А на Центральном телеграфе сызнова позвонил на Урал и застал приятеля-коллегу на работе, успел, хотя разница во времени, но теперь объяснил, четко и определенно, как и всегда делал, что относилось к делу, и почему звонил, и почему необходимо срочно вернуть карты назад в управление, в Москву. И дал пятнадцать телеграмм, так они договорились, по списку Ларисы Ивановны. С одинаковым текстом и подписью своей как заместителя начальника. А телеграфистка после третьего бланка спросила у него удостоверение, что-то, верно, показалось ей подозрительным, и он протянул пропуск служебный, и она ушла, долго не возвращалась, но вернулась любезной.

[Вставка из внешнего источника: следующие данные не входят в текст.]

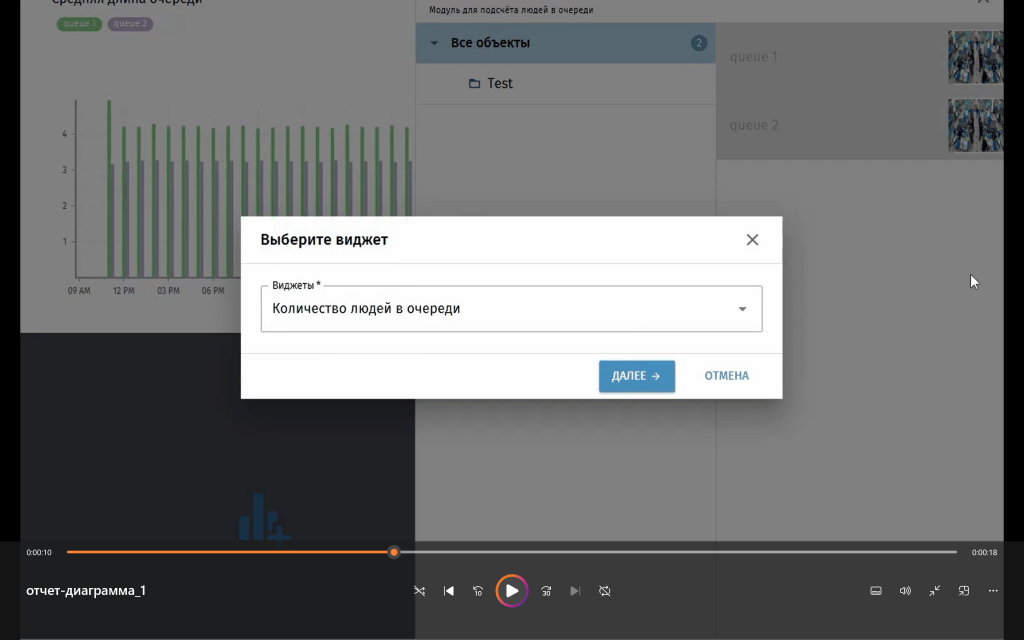Open the Виджеты dropdown list
The image size is (1024, 640).
point(742,308)
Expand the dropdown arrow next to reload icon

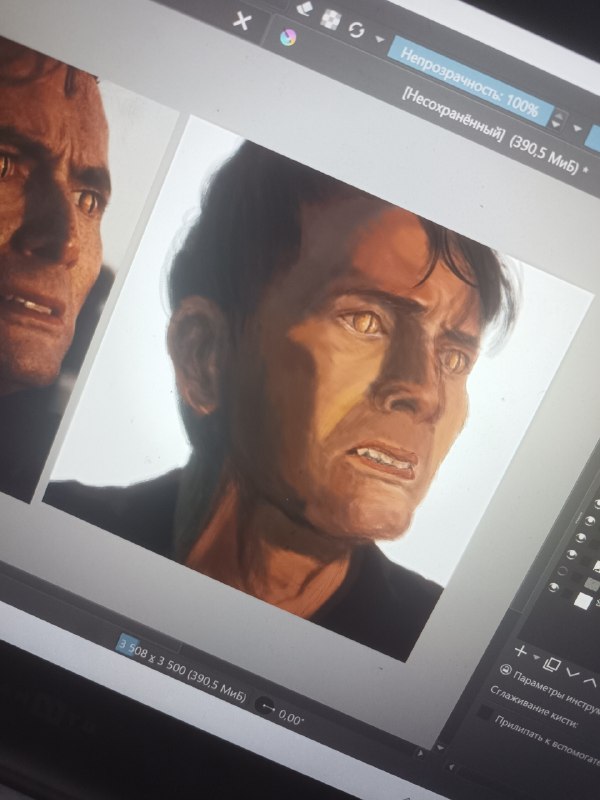[x=380, y=39]
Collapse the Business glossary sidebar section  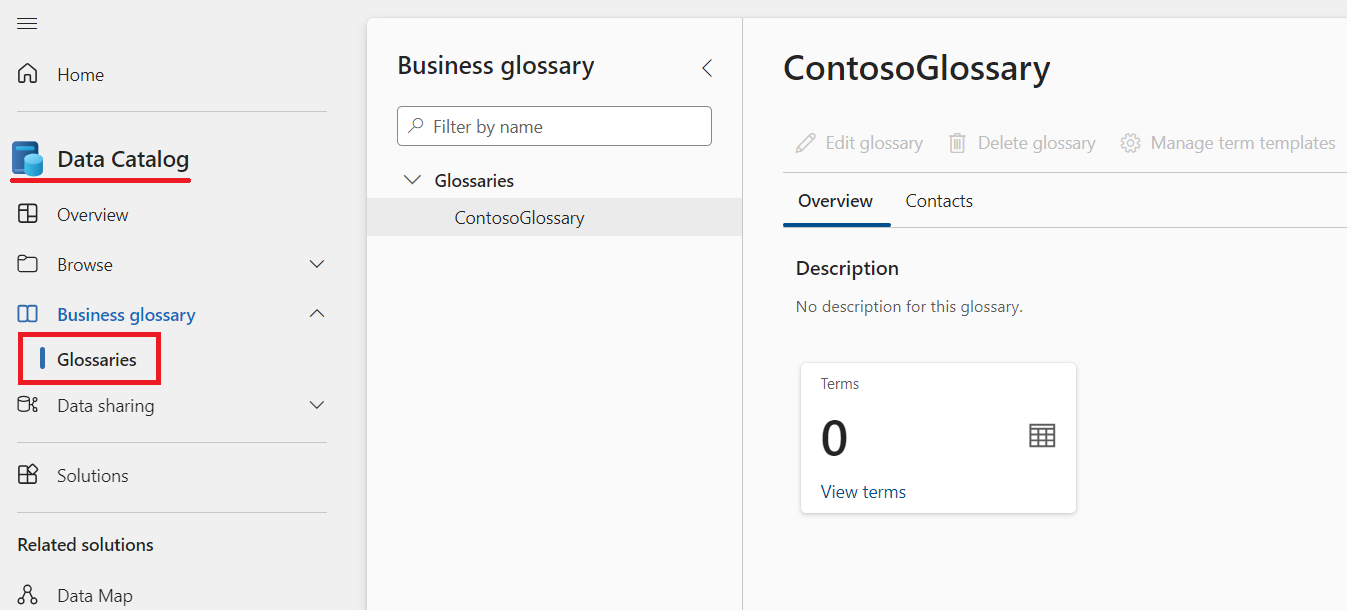click(316, 313)
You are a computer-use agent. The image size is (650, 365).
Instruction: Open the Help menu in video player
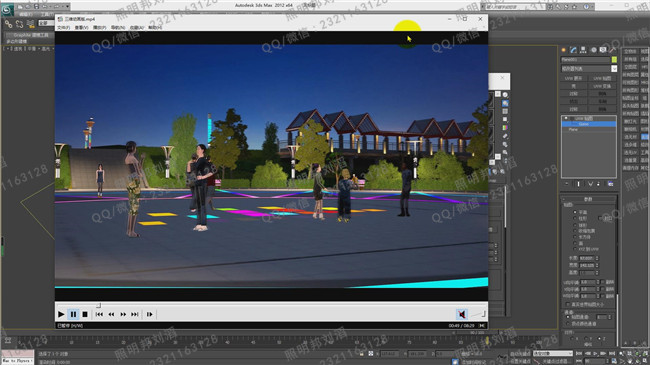pos(155,27)
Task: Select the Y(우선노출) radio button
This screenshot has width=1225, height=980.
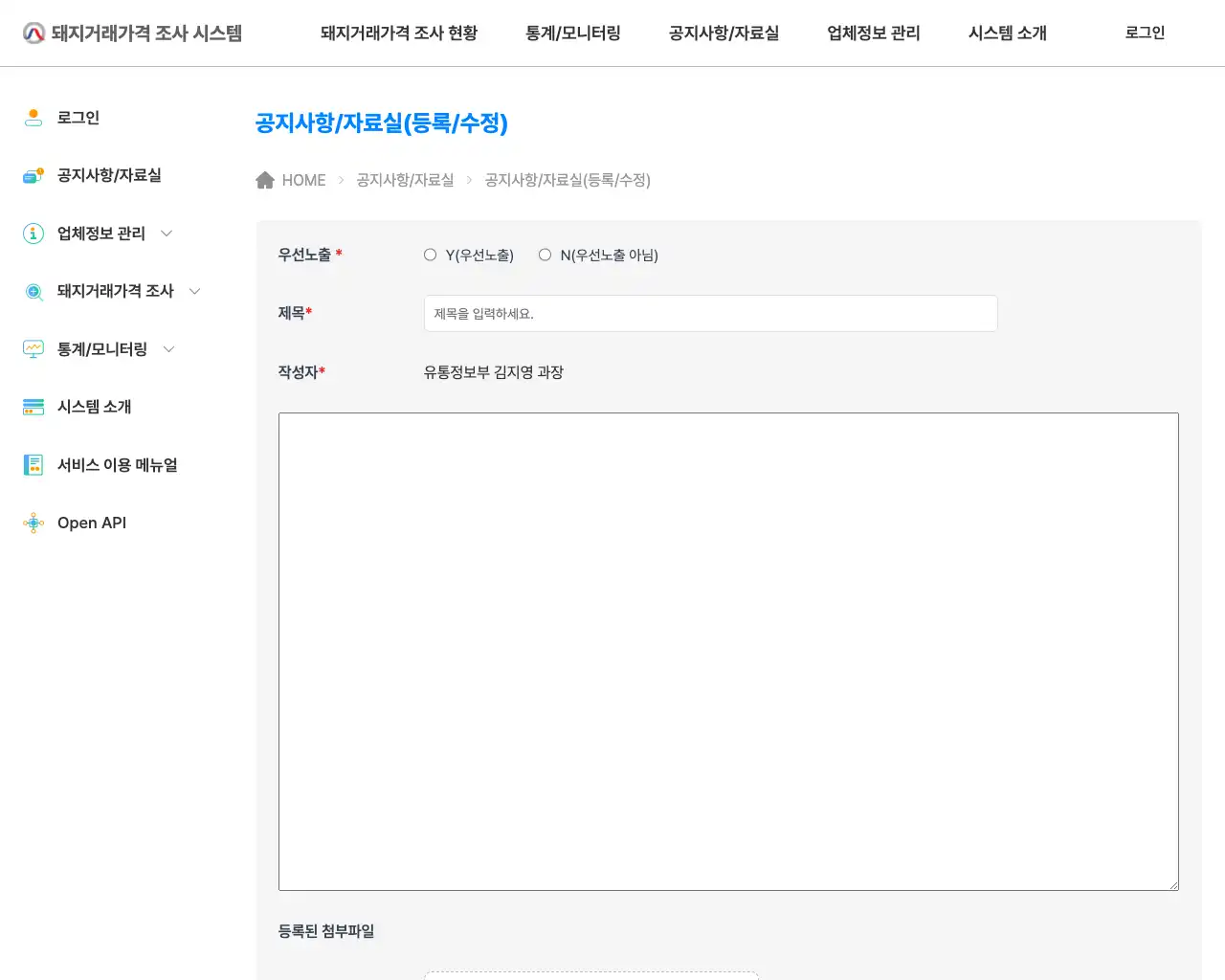Action: click(431, 255)
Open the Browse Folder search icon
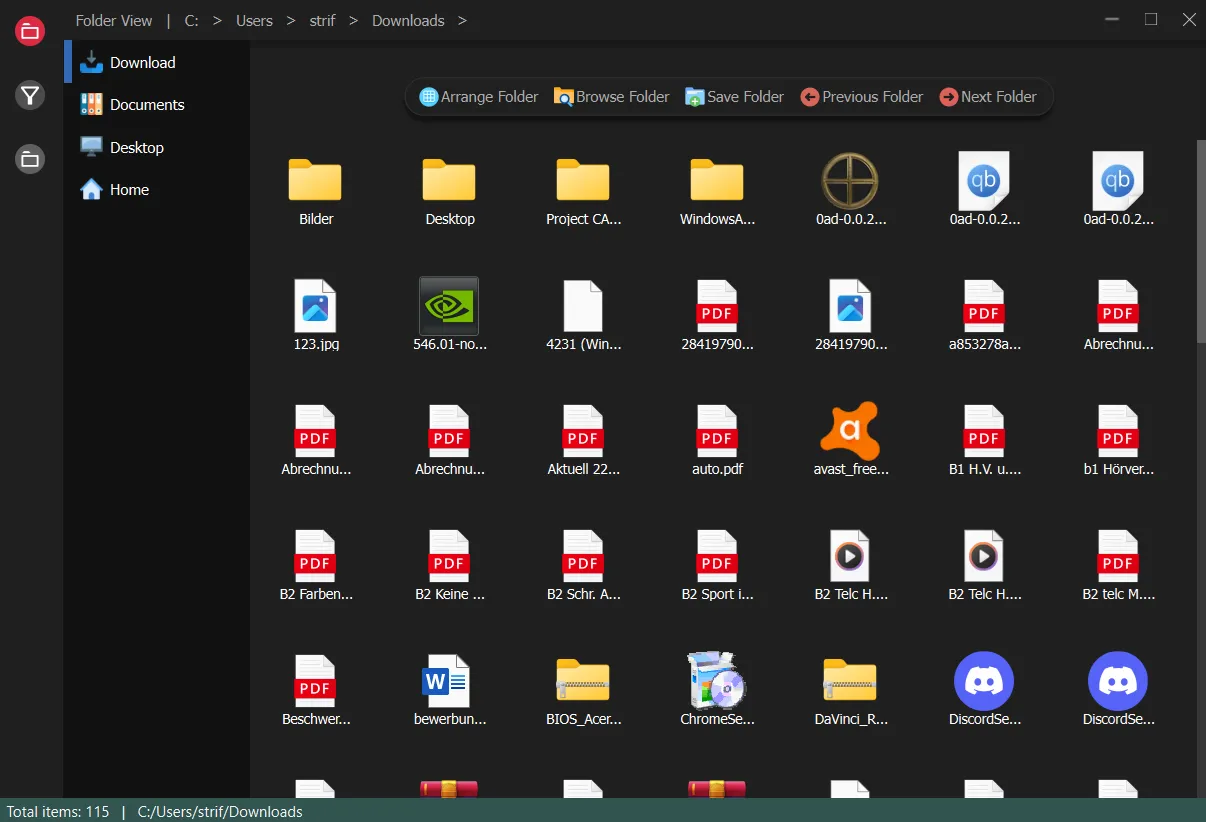 (x=565, y=96)
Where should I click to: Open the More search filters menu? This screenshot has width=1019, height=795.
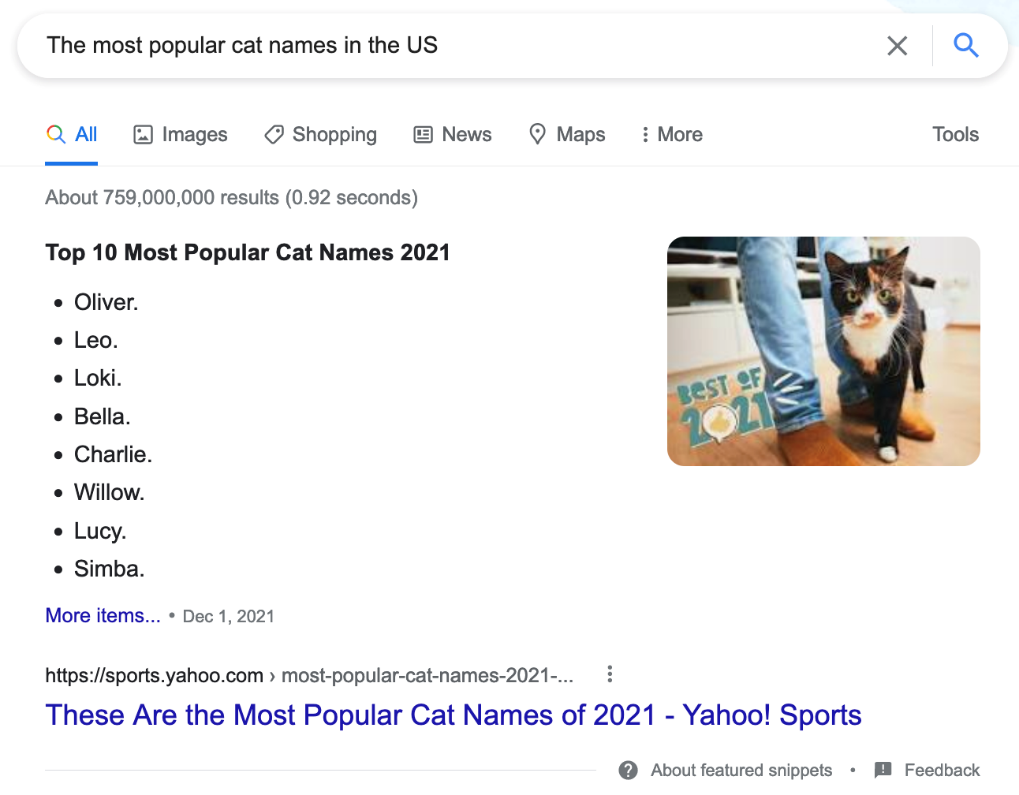pyautogui.click(x=672, y=135)
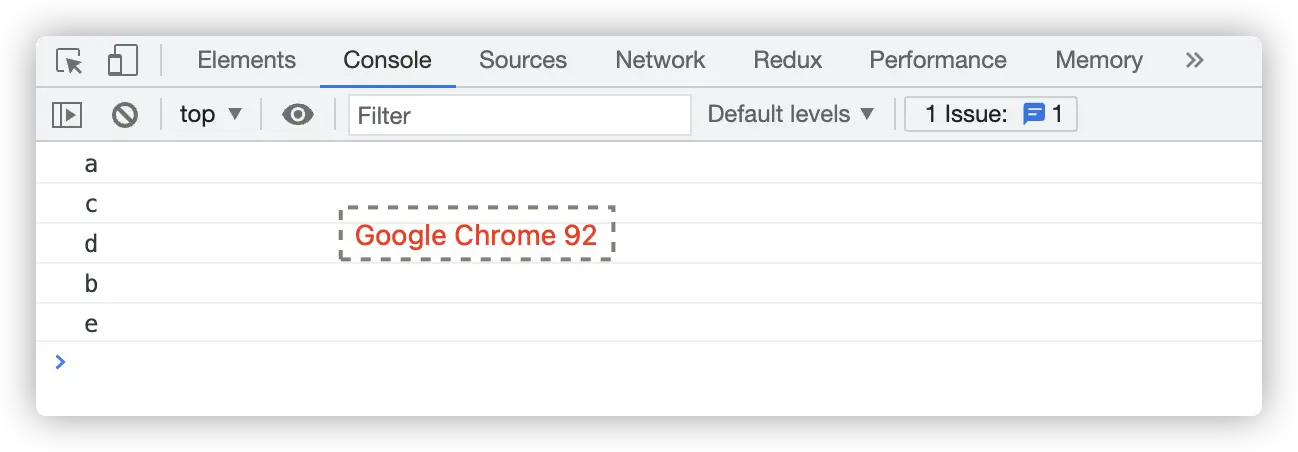Show the console sidebar panel
This screenshot has height=452, width=1298.
(x=66, y=115)

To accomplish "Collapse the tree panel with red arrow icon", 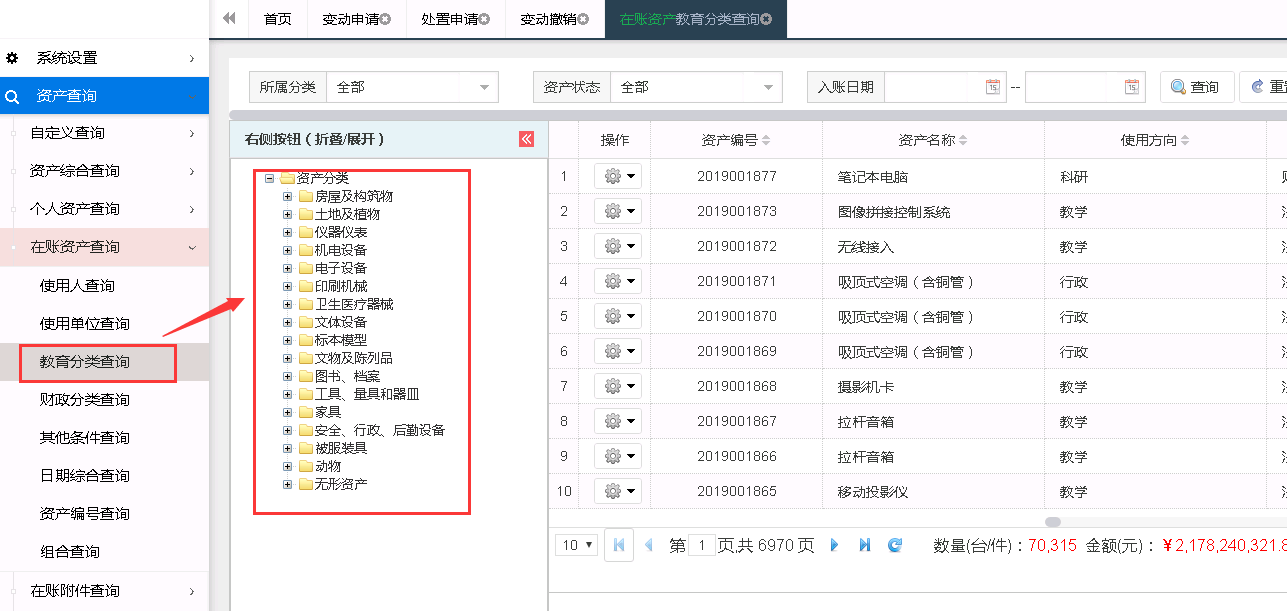I will click(x=526, y=140).
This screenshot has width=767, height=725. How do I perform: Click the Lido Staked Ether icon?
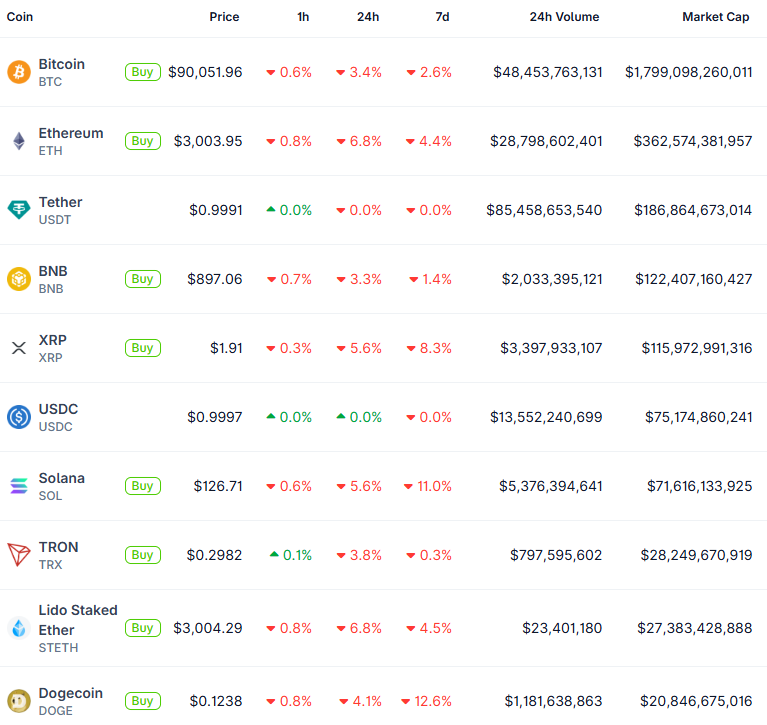tap(19, 628)
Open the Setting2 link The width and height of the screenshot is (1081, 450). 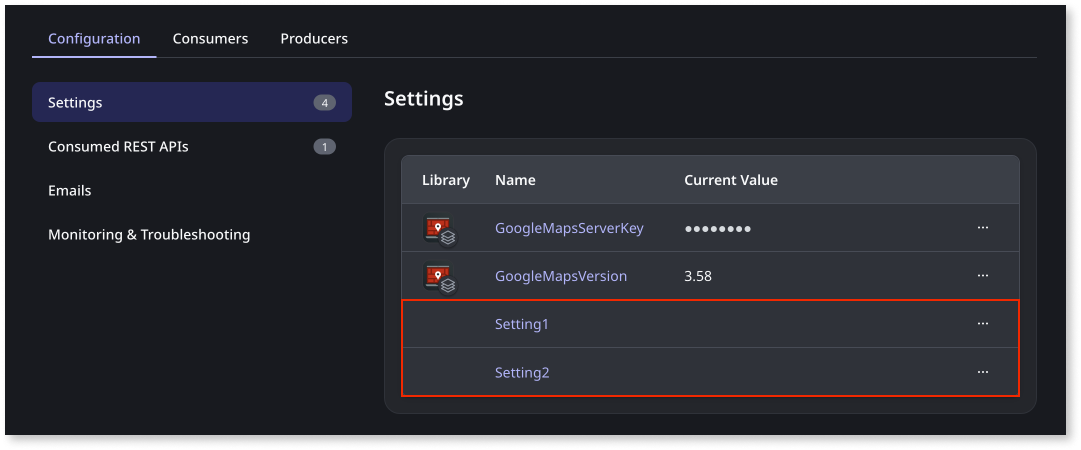[x=522, y=372]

А теперь оставалось ждать. Жаль только, что Ангелина ему не поверила, и теперь не послушается, вероятно — промолчит, и Коля ничего не будет знать о его визите. Он-то надеялся, что после сыновьих мытарств по институтам она поймет. Не поняла, не захотела, объяснила себе по-своему. Надо было с Колей, с самим Колей говорить. Но с Колей он не сумел бы, особенно после того, что узнал. И, шагая к себе на Неглинную, думал, как много вместил для него этот день, и лицо телеграфистки всплыло, немолодое, сосредоточенное, в очках, а на седых висках топорщился бывший перманент. Хорошо, что приняла телеграммы. И даже улыбнулась, когда возвращала ксиву. Доложит обязательно. Точнее, доложила. Кому? Начальству, конечно. Своему или сразу
тем? Или начальство доложит. И еще: он, наверное, подвел Фаню. Нельзя было звонить из ее коммуналки. Он стал делать ошибки — устал, не физически даже, а вот, как Настя говорила — устала твоя душенька. Это когда он ходил в школу, а она встречала. Всегда в вестибюле ждала своего Женечку и, улыбаясь, спрашивала про душеньку, не устала ли, а капор теплый, вязанный ею, конечно, держала в руке и варежки. Но вот шубку велела всегда самому брать. И объясняла — мужское дело, будешь потом дамочкам подавать, а они тебя, Женечка, за это любить будут. Дамочкам всегда забота нужна. Каким дамочкам? — спросил он. Звягинцевой, что ли? Настя прыснула, как раз рядом бабушка натягивала на тощую попку Жениной подружки Кати Звягинцевой зеленые рейтузы в резиночку. Ему всегда по-детски хотелось заплакать, когда он думал о Насте. Слез, конечно, не было; да и не помнил, когда плакал в последний раз; пожалуй, в опере, на “Травиате” плакал, когда еще с Бенедиктом слушал, седьмой класс, кажется.